■ **RECORDS PROVIDED**:
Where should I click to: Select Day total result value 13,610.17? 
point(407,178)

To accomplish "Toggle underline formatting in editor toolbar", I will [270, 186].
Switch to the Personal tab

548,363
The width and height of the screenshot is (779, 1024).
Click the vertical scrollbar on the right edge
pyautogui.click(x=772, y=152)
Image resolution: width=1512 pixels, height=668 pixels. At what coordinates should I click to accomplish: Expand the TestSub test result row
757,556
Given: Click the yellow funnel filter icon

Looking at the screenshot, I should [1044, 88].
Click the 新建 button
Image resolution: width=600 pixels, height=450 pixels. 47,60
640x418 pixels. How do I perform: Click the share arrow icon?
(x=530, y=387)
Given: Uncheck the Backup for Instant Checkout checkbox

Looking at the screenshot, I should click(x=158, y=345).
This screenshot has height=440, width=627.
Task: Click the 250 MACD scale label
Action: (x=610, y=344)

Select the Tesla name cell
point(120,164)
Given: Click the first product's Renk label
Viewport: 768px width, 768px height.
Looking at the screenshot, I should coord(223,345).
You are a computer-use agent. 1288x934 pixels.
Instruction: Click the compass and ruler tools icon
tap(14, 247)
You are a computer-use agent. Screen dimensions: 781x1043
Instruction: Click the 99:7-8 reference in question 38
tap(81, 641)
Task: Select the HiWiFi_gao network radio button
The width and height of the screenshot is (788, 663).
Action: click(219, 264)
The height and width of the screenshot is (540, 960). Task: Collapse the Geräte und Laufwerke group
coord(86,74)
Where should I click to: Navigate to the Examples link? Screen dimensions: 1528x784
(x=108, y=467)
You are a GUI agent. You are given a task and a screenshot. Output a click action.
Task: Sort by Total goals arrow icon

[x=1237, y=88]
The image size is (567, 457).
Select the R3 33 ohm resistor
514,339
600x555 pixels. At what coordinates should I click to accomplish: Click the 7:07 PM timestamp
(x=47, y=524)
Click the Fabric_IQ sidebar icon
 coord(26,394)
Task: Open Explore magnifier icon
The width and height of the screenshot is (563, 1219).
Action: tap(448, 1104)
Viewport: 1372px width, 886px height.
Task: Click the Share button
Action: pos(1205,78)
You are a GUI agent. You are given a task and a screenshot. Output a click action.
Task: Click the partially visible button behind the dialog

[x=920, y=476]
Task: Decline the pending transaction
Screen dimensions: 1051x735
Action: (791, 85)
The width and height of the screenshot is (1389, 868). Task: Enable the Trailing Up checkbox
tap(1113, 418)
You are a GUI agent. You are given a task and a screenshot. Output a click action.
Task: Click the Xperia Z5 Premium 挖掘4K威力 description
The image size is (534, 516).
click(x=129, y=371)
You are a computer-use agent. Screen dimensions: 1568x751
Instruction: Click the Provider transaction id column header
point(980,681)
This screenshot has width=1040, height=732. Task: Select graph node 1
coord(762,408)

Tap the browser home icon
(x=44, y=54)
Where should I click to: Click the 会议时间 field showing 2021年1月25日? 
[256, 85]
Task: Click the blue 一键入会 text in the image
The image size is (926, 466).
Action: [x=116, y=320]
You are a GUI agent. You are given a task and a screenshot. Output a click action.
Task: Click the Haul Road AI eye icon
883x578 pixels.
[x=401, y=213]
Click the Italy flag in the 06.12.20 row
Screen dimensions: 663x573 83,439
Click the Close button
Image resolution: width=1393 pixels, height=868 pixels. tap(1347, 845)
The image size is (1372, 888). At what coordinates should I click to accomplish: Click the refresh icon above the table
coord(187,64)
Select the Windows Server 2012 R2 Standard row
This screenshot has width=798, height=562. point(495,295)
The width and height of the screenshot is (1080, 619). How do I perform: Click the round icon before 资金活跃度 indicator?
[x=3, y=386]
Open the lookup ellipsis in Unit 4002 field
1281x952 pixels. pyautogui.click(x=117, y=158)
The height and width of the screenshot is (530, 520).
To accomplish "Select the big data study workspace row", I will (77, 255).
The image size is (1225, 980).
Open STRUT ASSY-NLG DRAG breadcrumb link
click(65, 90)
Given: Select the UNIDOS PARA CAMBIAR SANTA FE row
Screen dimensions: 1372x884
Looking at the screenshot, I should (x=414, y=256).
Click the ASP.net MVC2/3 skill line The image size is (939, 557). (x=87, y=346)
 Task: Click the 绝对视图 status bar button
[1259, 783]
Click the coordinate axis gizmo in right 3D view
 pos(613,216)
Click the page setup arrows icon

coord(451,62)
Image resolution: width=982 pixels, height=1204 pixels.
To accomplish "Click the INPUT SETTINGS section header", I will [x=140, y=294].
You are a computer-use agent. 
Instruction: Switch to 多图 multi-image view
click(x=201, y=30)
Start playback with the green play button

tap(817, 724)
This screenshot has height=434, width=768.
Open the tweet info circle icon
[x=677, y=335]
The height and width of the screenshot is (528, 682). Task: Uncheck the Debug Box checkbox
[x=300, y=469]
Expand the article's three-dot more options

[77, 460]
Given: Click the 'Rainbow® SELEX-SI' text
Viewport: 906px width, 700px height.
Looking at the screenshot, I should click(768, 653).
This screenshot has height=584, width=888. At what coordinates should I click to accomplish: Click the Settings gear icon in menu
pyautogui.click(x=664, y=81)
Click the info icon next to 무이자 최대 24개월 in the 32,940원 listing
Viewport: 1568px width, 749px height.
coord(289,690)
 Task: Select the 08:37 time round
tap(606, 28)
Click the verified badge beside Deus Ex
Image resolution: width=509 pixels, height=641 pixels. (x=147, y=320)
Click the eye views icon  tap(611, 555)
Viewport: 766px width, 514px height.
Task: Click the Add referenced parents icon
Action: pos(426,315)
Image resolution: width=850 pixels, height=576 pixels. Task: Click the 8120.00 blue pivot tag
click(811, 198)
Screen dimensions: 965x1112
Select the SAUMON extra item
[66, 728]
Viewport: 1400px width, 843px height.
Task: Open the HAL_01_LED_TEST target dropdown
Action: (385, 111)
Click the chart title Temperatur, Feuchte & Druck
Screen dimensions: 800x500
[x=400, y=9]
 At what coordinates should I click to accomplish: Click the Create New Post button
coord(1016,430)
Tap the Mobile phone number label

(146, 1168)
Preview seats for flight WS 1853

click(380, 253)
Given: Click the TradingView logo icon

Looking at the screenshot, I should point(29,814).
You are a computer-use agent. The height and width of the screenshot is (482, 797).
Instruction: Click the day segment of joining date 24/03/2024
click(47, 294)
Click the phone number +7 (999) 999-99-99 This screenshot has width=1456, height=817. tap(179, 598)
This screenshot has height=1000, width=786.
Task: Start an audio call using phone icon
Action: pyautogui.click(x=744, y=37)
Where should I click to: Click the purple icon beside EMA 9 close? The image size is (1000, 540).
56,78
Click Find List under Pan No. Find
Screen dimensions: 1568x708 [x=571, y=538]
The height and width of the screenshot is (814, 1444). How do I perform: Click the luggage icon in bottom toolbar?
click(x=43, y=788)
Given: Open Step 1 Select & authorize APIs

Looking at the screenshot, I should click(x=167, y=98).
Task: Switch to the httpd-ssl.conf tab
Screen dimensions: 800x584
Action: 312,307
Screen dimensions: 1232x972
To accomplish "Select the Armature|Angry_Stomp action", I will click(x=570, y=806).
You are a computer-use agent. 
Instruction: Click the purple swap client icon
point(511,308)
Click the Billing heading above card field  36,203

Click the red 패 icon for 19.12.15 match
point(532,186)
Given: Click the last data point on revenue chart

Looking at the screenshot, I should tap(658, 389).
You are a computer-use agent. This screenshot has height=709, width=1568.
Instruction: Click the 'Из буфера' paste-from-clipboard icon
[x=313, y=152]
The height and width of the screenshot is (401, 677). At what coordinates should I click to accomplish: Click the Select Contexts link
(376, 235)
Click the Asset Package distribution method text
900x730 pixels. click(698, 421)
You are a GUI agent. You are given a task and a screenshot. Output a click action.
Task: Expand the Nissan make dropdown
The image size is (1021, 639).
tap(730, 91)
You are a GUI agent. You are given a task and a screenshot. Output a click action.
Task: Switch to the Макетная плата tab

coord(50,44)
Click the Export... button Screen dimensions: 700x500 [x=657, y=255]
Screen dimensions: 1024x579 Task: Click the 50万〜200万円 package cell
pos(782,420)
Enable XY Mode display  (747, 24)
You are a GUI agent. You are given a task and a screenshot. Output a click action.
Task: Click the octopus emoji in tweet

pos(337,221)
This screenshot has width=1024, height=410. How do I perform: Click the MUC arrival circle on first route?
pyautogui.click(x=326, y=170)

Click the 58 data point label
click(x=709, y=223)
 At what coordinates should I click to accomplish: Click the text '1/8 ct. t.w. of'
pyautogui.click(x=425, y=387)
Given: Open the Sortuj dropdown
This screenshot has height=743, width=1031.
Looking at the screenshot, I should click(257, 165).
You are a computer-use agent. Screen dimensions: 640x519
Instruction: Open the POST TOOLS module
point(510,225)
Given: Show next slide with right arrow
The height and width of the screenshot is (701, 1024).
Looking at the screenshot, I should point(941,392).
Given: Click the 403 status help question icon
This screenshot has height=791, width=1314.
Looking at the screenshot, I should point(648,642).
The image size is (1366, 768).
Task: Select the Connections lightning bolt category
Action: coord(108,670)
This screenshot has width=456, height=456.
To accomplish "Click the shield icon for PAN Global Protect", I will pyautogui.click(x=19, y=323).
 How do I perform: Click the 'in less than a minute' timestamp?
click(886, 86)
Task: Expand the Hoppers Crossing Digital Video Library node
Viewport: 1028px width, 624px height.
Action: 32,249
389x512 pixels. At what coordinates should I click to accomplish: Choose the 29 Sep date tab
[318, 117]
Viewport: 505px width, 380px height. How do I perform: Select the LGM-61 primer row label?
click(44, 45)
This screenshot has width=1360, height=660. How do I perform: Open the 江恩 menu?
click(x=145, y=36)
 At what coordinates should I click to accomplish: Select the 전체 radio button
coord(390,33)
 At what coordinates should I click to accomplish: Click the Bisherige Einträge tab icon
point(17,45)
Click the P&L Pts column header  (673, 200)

■ **EXERCISE PROMPT**: Would you copy all lines in the records where the string "next" appears?

■ **WRITTEN ANSWER**:
Click the info icon next to 무이자 최대 24개월 in the 32,940원 listing
Given: Show next slide with right arrow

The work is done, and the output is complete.